GOAL: Reproduce only the stretch from the line containing "You are a GUI" through the line containing "click(610, 703)", updated so that "screenshot" reads "screen capture" and everything else stays unchanged.

DATA FOR THIS TASK:
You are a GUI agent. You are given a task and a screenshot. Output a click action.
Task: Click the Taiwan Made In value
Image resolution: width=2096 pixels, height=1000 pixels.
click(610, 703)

...

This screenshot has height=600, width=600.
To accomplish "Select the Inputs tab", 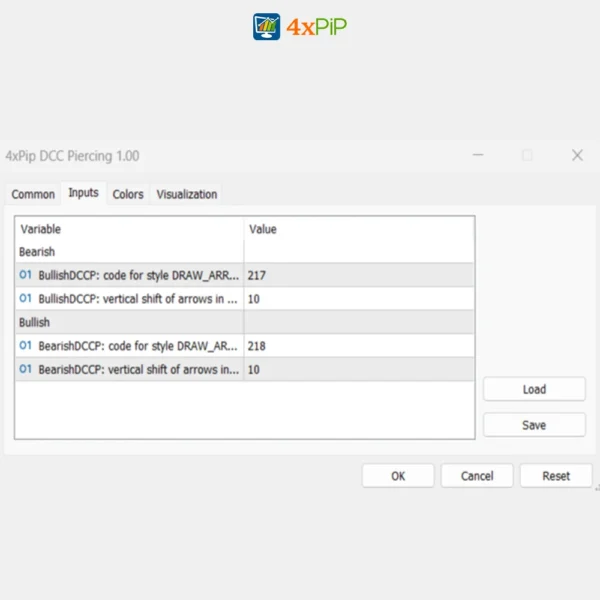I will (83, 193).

==

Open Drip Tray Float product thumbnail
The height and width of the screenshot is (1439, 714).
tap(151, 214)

FULL SOLUTION:
You are a GUI agent. You are given a task and a screen capture. Output a click action.
Task: Click the Taiwan Made In value
Image resolution: width=2096 pixels, height=1000 pixels.
click(610, 703)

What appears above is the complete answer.